1. Scale Changes Everything
The first lesson is the size of the market. Everything is bigger in the US, and not just as a cliché. In South Africa, there are roughly 450 PR companies. In the US, there are around 63,000. We have nine provinces. They have 50 states. In South Africa, a large client may have 10 users logging into a system. In the US, that number could be 250 at the same time.
Sport is another example. In South Africa, we might analyse one major rugby game a week. In the US, one baseball team can play 162 games over the regular season. The thinking does not change, but the volume does.
That kind of scale forces discipline. You cannot simply say yes to everything. Your systems, people, and processes must handle the load before you take on the work.
2. Media Value Is Judged Differently
The second lesson is that the US market views media value differently. In South Africa, print still carries a lot of weight. Many clients would still rather see themselves in the Sunday Times newspaper than on the website. In the US, online is often the priority. If you are featured on the New York Times website, your potential audience is much broader than that of the printed edition.
The same applies to measurement. In South Africa, there is still relative interest in Advertising Value Equivalency (AVE) values by some companies. In the US, AVE is far less important. The question is not only how many clips were found. It is where the story landed, whether the message landed, and whether it reached the right places.

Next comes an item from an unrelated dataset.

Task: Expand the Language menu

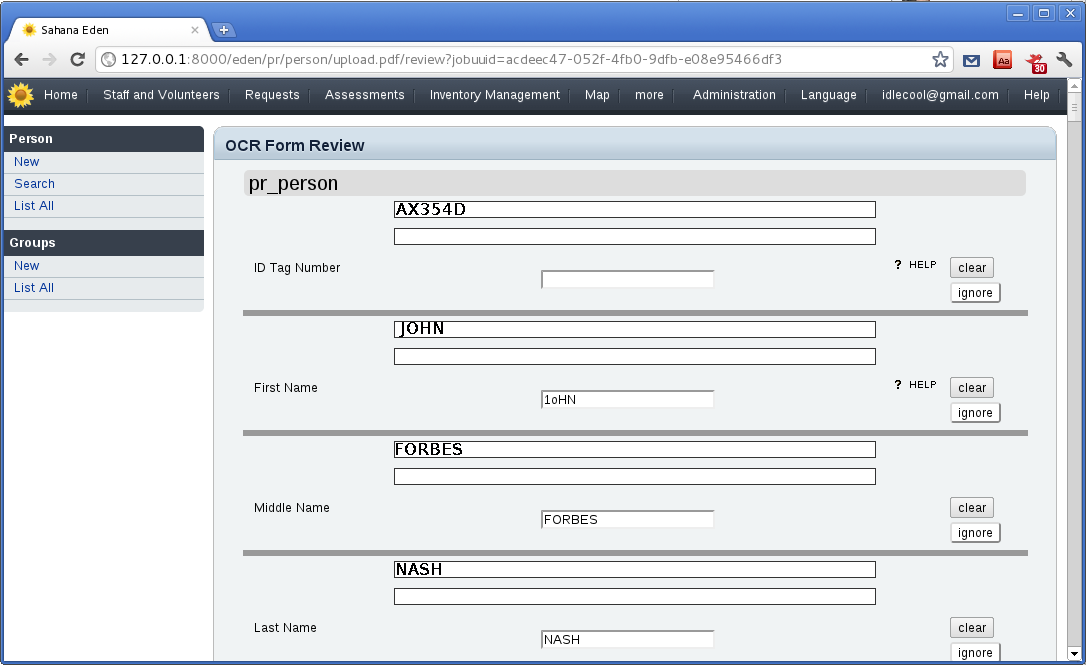Action: [x=828, y=95]
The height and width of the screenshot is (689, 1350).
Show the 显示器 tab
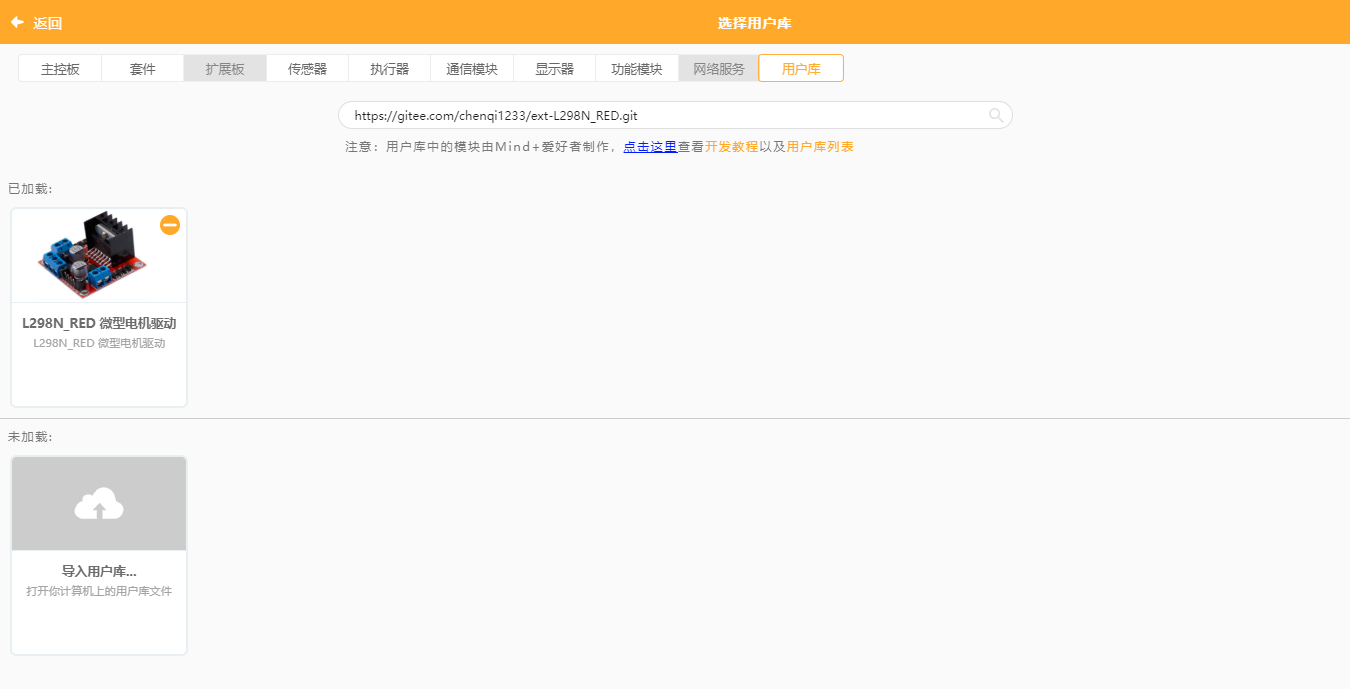click(x=554, y=69)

3. South African Work Stands Up Globally
The third lesson surprised me. South African work stands up globally. I expected the US market to be far ahead. It is advanced in many ways, but South African work is mostly on par.
South Africa is a tough market. Clients are critical. They notice mistakes. Budgets are often tight. People expect a lot. That can be frustrating, but it also makes you sharper.
4. Confidence Is Part Of Competing
The fourth lesson is confidence. South Africans often underplay themselves. We are careful not to sound arrogant. In the US, confidence is part of doing business. If you do not explain clearly why you are good, someone else will explain why they are.
That does not mean becoming loud for its own sake. It means being clear about your value and learning the market’s language. South Africa and the US both speak English, but not always the same English. A boot is a trunk. Small words can create distance if you are not paying attention.
The biggest lesson I would bring back to South African businesses is that we are not as far behind as we sometimes think. Our products, people, and thinking can compete. But when you enter a bigger market, you must adjust. You must understand the scale, speak the market’s language, and be more direct about your value.
Being from a smaller country at the bottom end of the world does not make us less capable. Sometimes it makes us more resourceful. The trick is to stop apologising and start using it.